* _DIRECTIONS_
Each line of the listing below containing the word "agent" should be returned.
═══ INPUT ═══
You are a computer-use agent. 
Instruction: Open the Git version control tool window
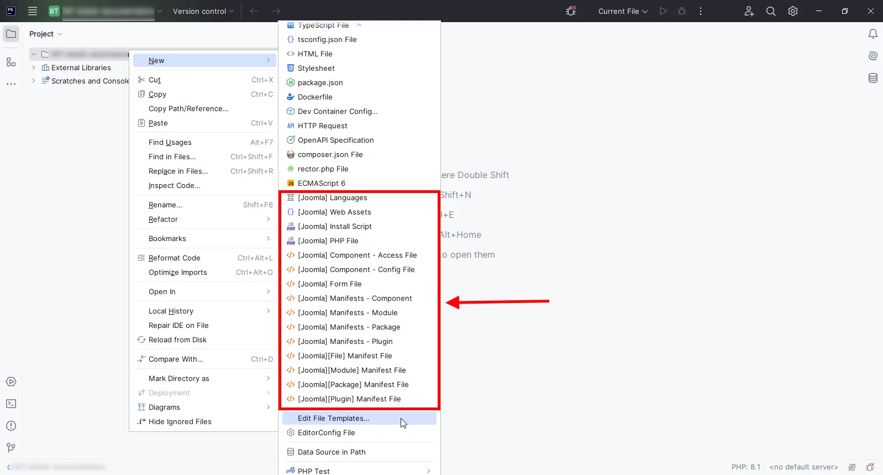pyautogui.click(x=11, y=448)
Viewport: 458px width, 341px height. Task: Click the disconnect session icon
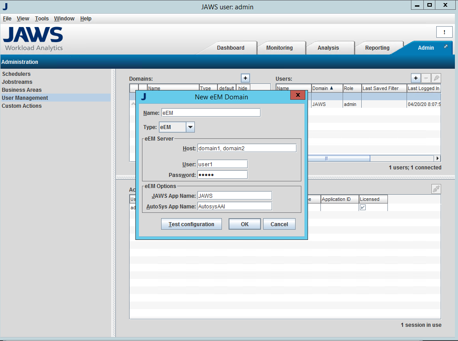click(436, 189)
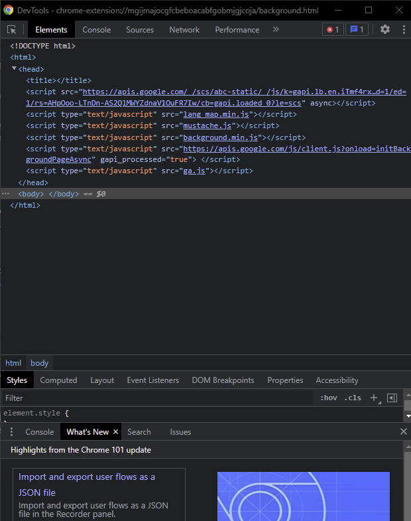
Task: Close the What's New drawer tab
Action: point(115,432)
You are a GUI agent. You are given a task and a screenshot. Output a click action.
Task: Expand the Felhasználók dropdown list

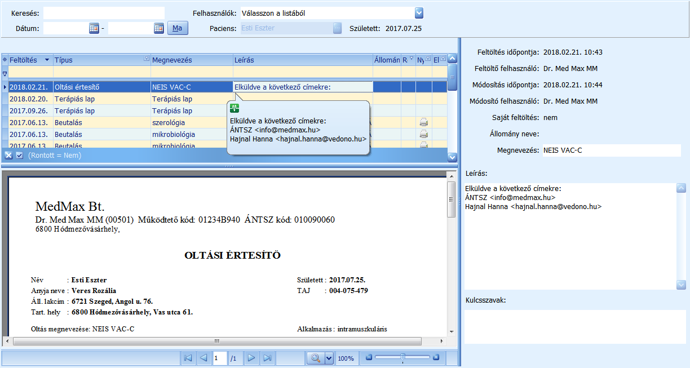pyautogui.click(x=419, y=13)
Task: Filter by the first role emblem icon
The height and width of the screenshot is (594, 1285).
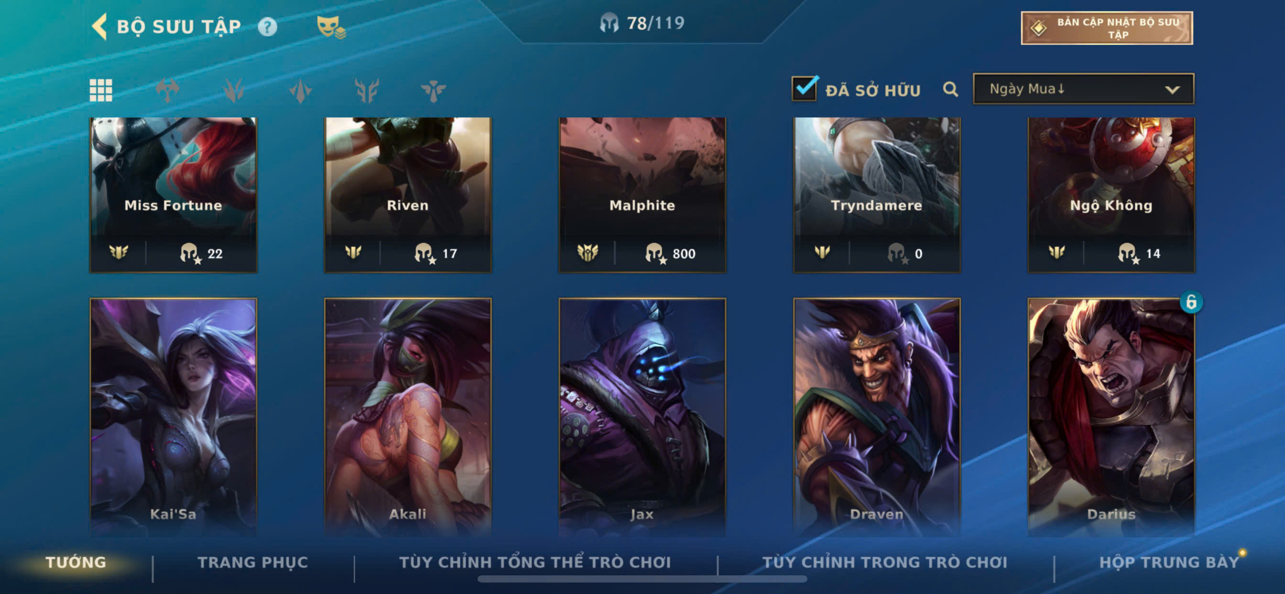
═══
═══ INPUT ═══
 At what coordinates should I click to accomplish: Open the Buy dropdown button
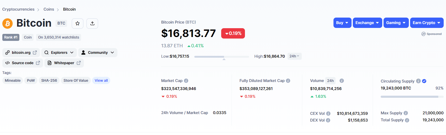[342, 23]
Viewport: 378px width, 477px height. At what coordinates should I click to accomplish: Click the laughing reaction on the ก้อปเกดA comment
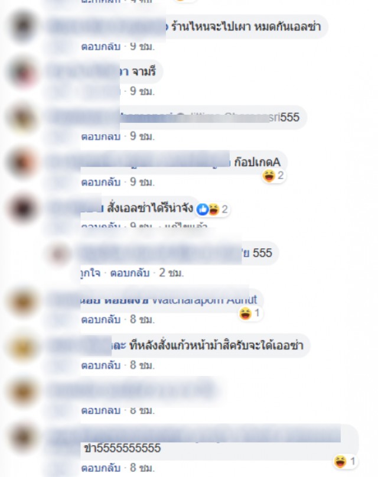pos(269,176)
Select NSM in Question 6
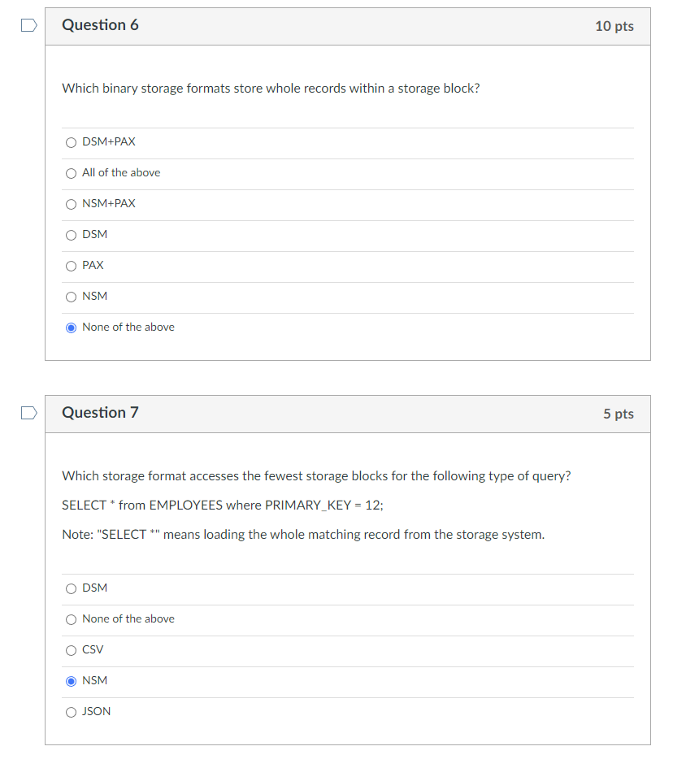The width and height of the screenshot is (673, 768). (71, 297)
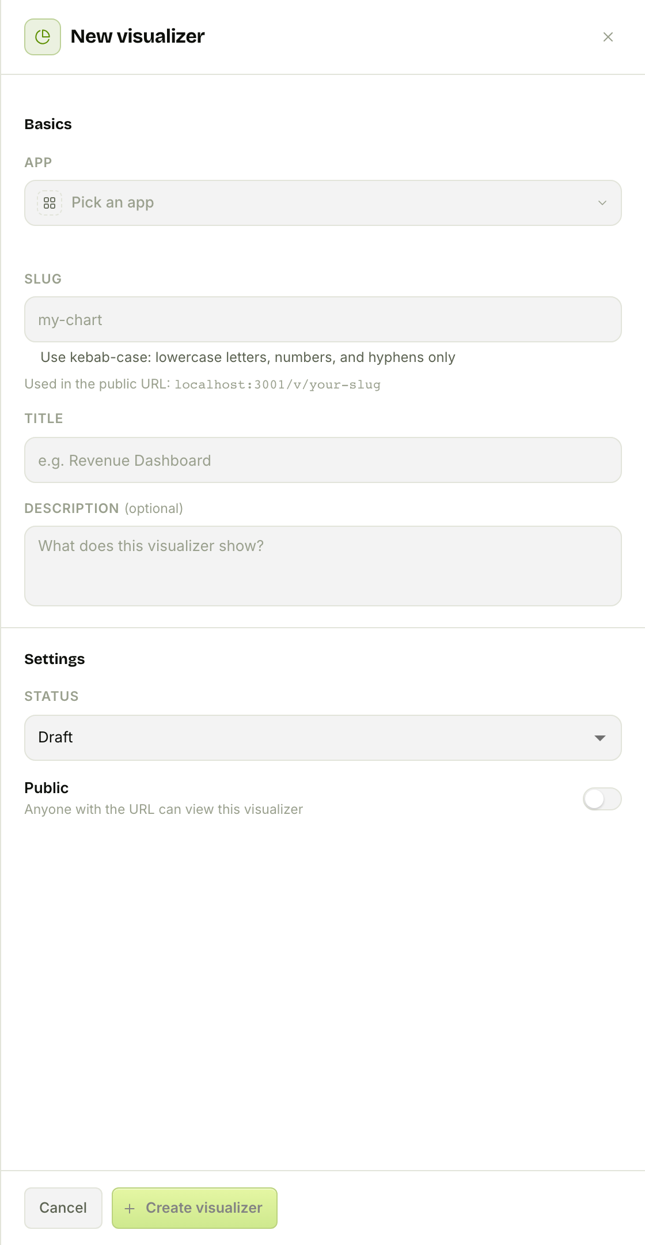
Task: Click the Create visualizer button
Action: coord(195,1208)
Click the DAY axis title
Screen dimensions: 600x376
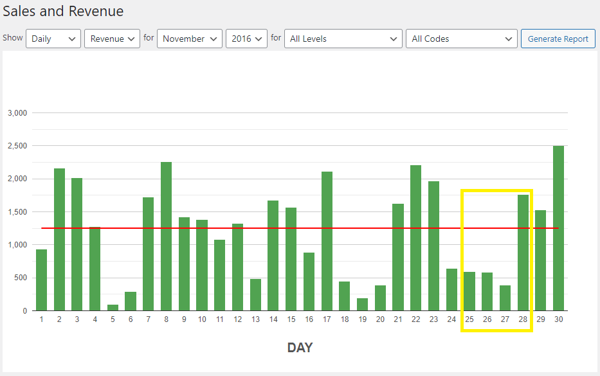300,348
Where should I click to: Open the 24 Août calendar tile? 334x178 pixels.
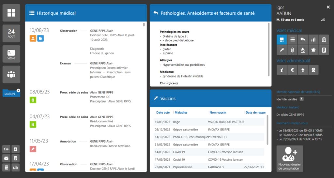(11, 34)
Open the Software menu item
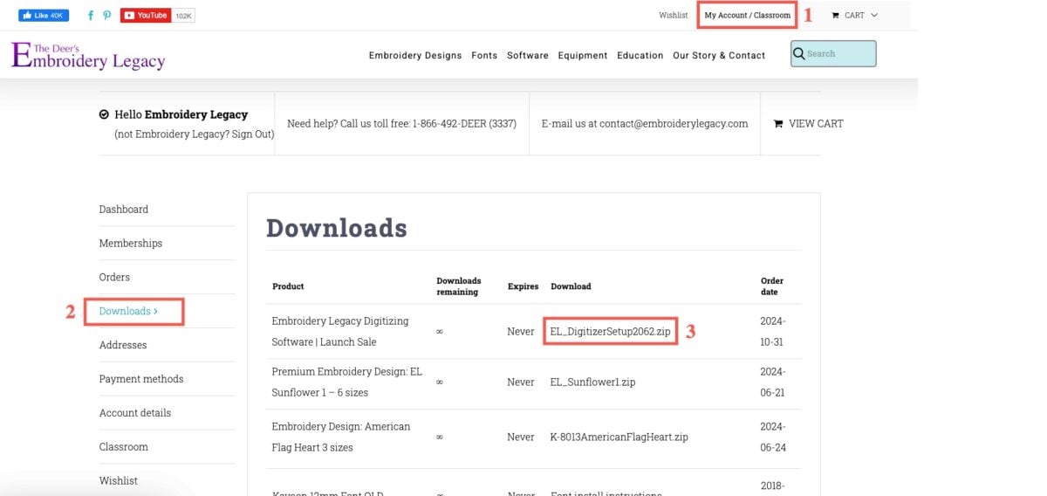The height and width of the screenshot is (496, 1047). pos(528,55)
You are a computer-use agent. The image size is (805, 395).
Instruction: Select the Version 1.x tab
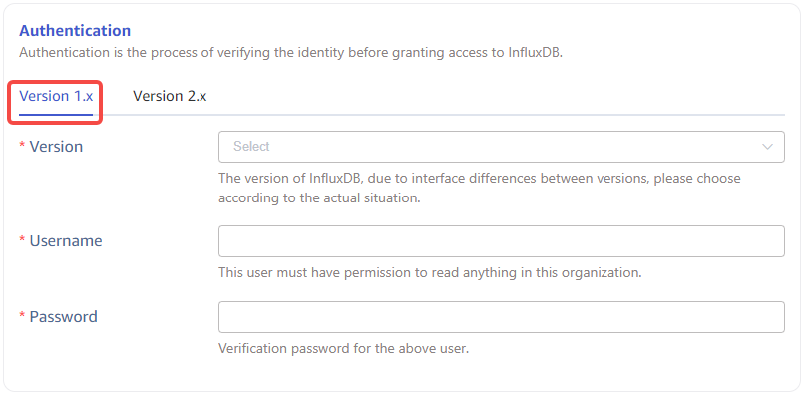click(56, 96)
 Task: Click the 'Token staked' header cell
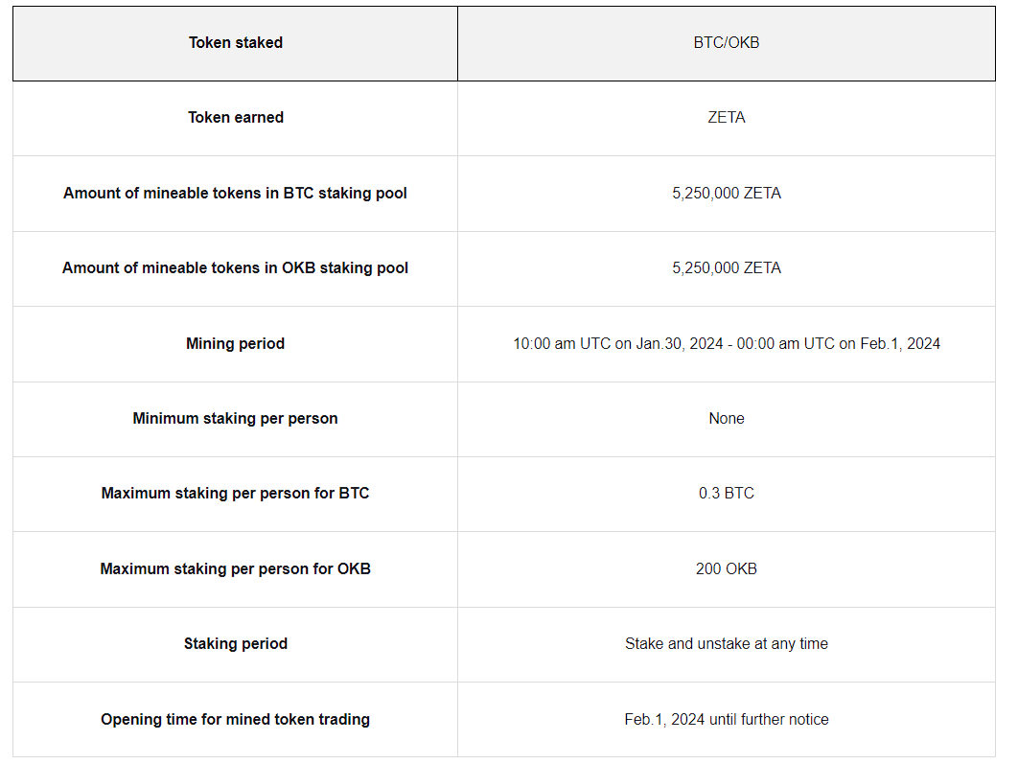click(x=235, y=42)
═══
* _ANSWER SPACE_
You are a computer-use agent. 
You are a GUI agent. You are given a task and a screenshot. Output a click action.
You are a computer-use agent. The image size is (805, 395).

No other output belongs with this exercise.